**Отрывок для чтения:**

Xreferat.com » Рефераты по зарубежной литературе » Постановка и решение проблемы человека в мире абсурда у Гоголя и Кафки ("Нос" и "Превращение")

Постановка и решение проблемы человека в мире абсурда у Гоголя и Кафки ("Нос" и "Превращение")

Постановка и решение проблемы человека в мире абсурда у Гоголя и Кафки («Нос» и «Превращение»).


Реферат ученицы 11-3 (гуманитарного) класса

Афанасьевой Анны


Научный руководитель: Бельфер Марина Моисеевна


2003г.

Постановка и решение проблемы человека в мире абсурда у Гоголя и Кафки ( «Нос» и «Превращение»).


ПЛАН РАБОТЫ.


Задачи исследования.


Целью работы является исследование феномена, сближающего с безусловной для всех очевидностью художников разных культур и разных эпох, Гоголя и Кафку, на примере повести «Нос» и рассказа «Превращение»:

Кризиса сознания как порождения социального кризиса ( его уникальность и универсальность);

Способа организации художественного мира гоголем и Кафкой;

Решения авторами проблемы человека в мире абсурда.


План работы.


I «Петербургские повести» Гоголя как испытательный «полигон проекта Просвещения—современности вещественного, замкнутой на себе и отделившейся от духовного» (С.Шульц). Крик отчаяния Кафки—ответ на кошмарный итог развития цивилизации. Эсхатологические мотивы в произведениях Гоголя и Кафки.


II Актуальность и родственность проблематики произведений Гоголя и Кафки:

Проблема отчуждения человека в социально-иерархическом обществе у Гоголя;

Проблема разобщённости человека с миром, покинутости, одинокости в условиях тотального кризиса первой четверти XX века у Кафки;

Проблема взаимоотношения автора и героя (модус художественности);

Проблема противостояния живого—мёртвому, человека—миру, гениальности—посредственности.


III Конфликт отдельно взятой личности с окружающей его «вывихнутой» реалией; абсурдный человек в абсурдной ситуации:

Тема «маленького человека» и своеобразие её звучания в «Носе»;

« «Превращение» является ужасной фантазией на тему этики ясности» (А. Камю);

трагическая природа столкновения частного человека с миропорядком у Гоголя и Кафки.

**Задания:**
1: Кто назван в отрывке научным руководителем реферата?
2: Продолжите отрывок о Гоголе и Кафке, начав сразу после его последней строки.
С этим отрывком записи никак не связаны.

**Записи:**
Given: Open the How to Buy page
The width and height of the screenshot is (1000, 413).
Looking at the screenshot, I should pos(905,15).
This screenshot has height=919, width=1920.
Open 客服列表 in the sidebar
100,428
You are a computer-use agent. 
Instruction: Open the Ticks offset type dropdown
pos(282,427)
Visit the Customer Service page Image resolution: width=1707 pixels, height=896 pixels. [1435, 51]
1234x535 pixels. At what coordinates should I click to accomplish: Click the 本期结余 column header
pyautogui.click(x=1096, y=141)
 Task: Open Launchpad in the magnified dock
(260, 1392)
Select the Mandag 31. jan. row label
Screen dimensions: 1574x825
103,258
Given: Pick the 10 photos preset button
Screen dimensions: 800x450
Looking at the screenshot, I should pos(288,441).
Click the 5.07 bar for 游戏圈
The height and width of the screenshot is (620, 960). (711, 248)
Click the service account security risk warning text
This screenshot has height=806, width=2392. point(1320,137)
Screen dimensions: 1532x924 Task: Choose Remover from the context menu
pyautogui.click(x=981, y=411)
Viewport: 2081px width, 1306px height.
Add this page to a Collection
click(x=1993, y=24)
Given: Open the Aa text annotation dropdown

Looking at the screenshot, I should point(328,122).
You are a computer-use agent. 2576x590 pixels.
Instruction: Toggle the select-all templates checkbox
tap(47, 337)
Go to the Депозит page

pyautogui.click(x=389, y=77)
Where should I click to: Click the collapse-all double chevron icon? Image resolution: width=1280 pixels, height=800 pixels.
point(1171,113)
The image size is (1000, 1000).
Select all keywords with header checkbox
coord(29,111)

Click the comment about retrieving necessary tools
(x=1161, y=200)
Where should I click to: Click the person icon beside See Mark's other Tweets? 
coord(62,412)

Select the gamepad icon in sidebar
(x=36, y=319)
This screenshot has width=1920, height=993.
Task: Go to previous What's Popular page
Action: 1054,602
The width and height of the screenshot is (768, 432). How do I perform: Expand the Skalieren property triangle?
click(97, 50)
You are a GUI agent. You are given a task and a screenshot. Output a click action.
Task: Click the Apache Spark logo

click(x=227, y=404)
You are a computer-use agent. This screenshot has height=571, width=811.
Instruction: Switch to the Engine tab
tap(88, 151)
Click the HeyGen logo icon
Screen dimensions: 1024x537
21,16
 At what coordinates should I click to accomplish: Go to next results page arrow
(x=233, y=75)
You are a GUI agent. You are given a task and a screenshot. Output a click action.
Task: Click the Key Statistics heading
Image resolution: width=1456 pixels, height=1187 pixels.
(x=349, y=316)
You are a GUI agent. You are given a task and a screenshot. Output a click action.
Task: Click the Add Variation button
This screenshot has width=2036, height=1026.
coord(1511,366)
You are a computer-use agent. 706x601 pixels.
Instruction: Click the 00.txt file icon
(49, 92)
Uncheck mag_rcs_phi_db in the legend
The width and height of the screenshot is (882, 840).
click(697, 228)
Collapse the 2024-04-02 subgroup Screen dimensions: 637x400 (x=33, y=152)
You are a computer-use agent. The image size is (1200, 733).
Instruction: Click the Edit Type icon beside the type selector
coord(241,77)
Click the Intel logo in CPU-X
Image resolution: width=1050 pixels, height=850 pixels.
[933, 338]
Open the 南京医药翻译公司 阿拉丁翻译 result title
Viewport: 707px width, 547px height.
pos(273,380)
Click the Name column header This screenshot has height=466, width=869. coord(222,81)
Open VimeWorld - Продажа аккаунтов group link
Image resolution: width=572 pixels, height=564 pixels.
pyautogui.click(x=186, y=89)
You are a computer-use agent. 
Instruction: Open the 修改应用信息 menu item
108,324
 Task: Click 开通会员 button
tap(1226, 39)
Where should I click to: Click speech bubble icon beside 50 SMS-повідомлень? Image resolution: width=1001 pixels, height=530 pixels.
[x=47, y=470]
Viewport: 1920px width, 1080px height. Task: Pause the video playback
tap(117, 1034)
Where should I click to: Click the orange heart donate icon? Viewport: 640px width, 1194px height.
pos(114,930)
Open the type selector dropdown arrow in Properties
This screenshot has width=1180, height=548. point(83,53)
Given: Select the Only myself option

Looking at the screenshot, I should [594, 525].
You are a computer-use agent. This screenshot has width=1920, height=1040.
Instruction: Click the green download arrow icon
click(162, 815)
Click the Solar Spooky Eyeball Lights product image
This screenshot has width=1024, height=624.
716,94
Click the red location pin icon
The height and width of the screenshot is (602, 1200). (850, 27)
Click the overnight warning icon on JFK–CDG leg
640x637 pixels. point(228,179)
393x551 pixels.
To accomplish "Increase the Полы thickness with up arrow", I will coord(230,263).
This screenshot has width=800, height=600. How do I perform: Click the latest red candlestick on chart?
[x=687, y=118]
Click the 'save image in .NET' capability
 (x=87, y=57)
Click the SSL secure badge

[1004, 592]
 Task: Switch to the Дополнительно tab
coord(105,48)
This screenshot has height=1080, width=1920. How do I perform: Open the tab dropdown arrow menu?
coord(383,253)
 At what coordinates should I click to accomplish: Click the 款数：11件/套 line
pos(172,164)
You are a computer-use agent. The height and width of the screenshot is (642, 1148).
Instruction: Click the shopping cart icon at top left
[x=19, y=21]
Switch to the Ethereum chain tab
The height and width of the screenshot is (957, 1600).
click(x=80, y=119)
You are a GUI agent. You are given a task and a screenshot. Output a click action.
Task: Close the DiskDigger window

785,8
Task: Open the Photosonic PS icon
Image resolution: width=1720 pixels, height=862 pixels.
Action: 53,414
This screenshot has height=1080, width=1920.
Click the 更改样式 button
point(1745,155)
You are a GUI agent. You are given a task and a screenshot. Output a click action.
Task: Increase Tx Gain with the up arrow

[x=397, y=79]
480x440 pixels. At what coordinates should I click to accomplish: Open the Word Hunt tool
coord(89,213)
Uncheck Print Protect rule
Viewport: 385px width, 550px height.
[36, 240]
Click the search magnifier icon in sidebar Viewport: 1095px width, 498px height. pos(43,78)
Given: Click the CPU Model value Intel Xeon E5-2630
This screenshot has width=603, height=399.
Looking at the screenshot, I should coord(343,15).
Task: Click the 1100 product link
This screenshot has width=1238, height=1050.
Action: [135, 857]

**Ответы к заданиям:**
1: Бельфер Марина Моисеевна.

2:
IV Способ организации художественного мира (логика и абсурд):

смешение реального и фантастического, комического и трагического, высокого и низкого. Гротеск.

Трагедия через повседневность; абсурд через логику;

Метафоризация—универсальный приём в художественном мире гоголя: центр драмы—отношения между целым и частью (синекдоха); Нос—сосредоточие телесности—статский советник.

«Если Кафка кого-то во что-то и превращает, то лишь в чувственные метафоры духовных процессов» (Д. Затонский). Метафора—образ непоправимого человеческого отчуждения у Кафки;

«физиологическая символизация» у Гоголя и Кафки;

«фантастический реализм» гоголя и «экспрессионистический реализм» Кафки.


Выводы.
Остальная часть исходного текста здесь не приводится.